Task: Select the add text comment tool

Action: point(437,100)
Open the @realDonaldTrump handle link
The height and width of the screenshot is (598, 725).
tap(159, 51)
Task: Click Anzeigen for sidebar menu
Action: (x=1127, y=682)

Written exercise: Please count the lines above that contain the string "Task", and reply with that number alone.

Written reply: 2